Brief: Each record is to be copied exactly, with its pictures left behind.

Source material:
* * *

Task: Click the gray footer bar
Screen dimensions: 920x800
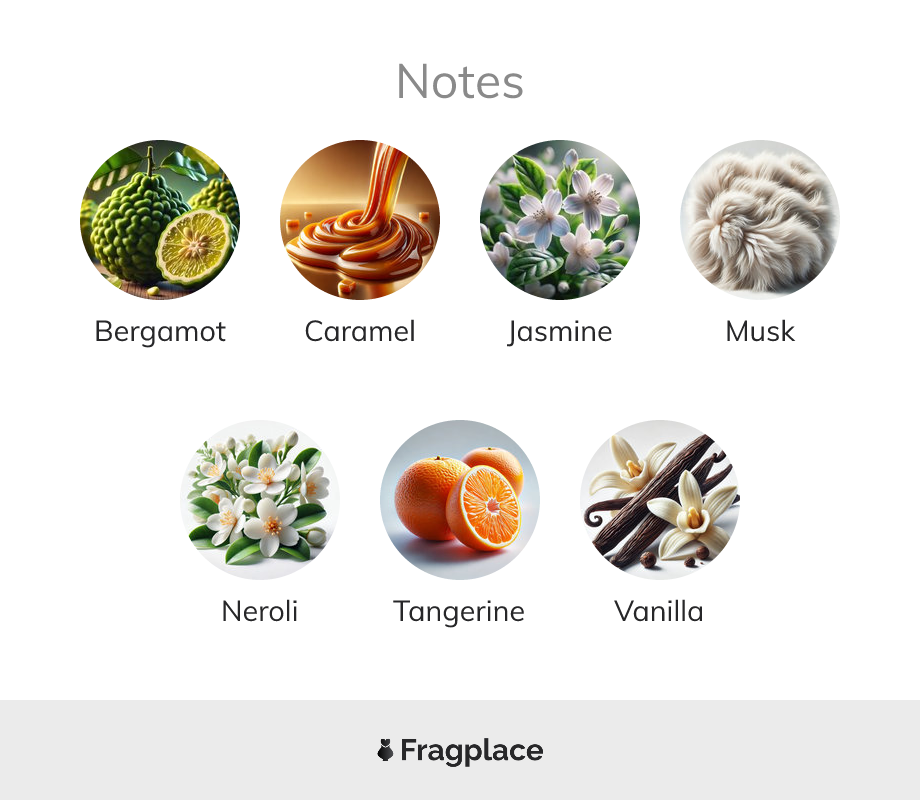Action: point(460,750)
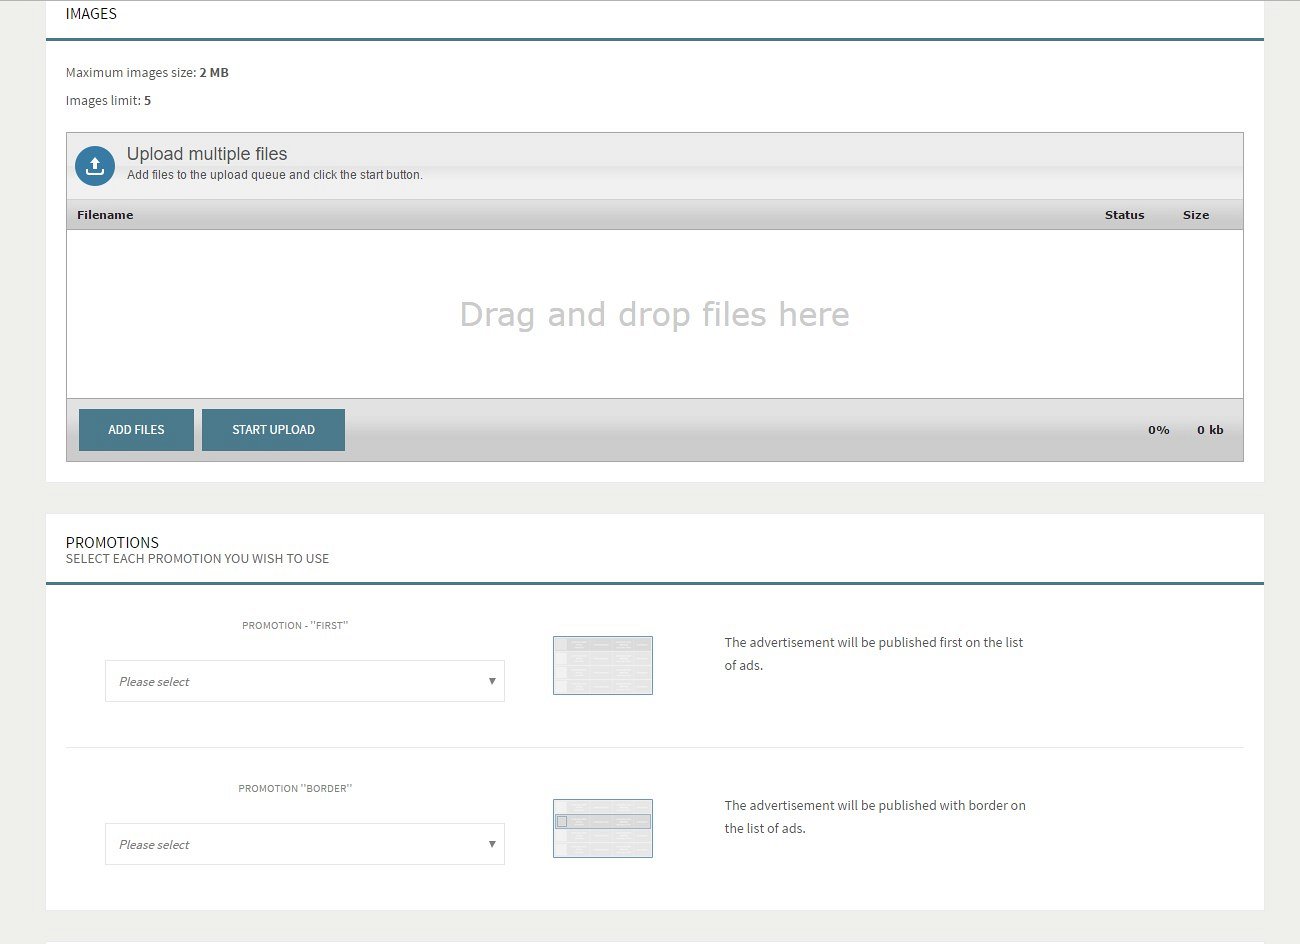
Task: Click the PROMOTIONS section heading
Action: [x=112, y=542]
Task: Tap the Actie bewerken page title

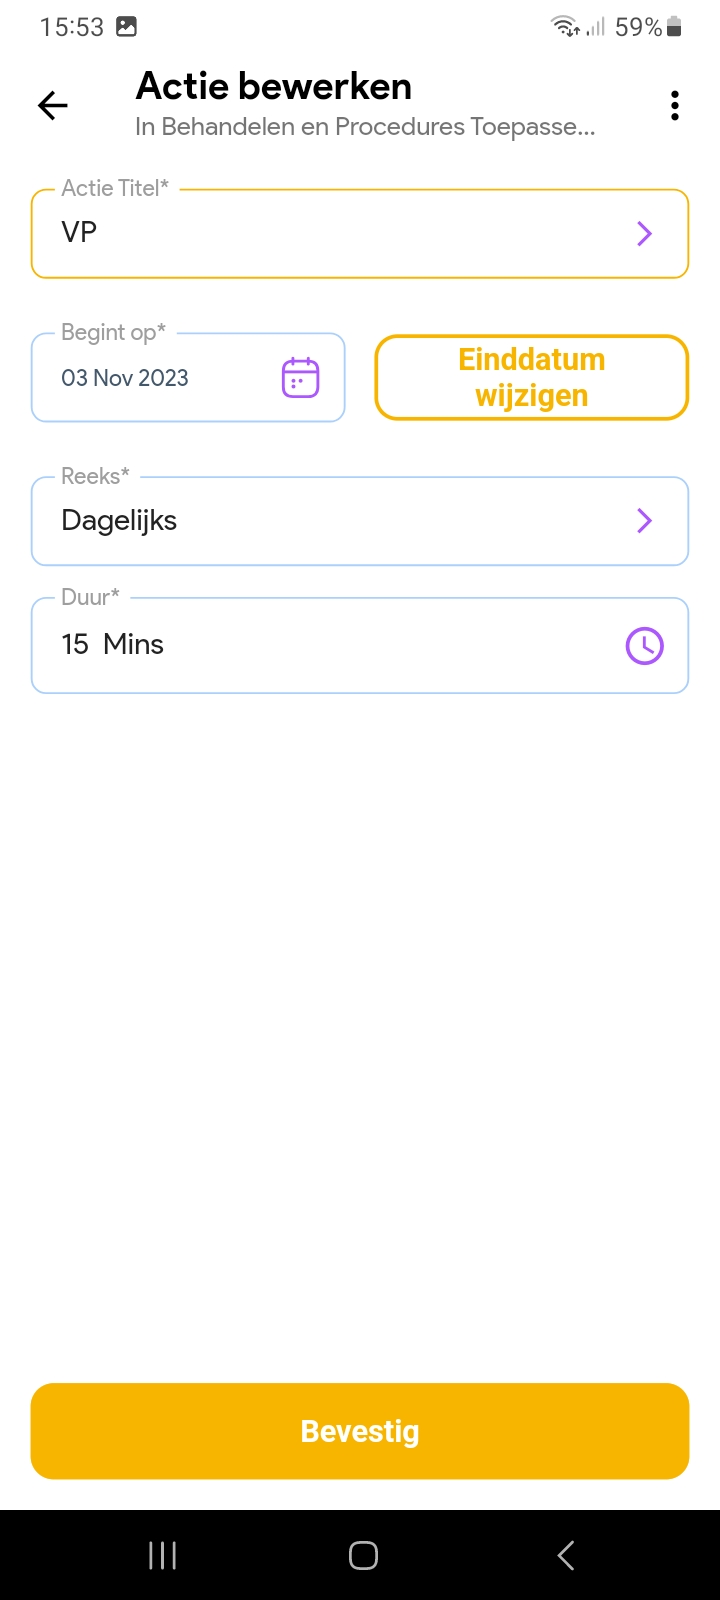Action: pos(274,87)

* * *

Expected output:
Task: Click the gray footer bar
Screen dimensions: 920x800
Action: point(460,750)
Task: Click the PROMOTIONS section heading
Action: [x=112, y=542]
Task: Tap the Actie bewerken page title

Action: pos(274,87)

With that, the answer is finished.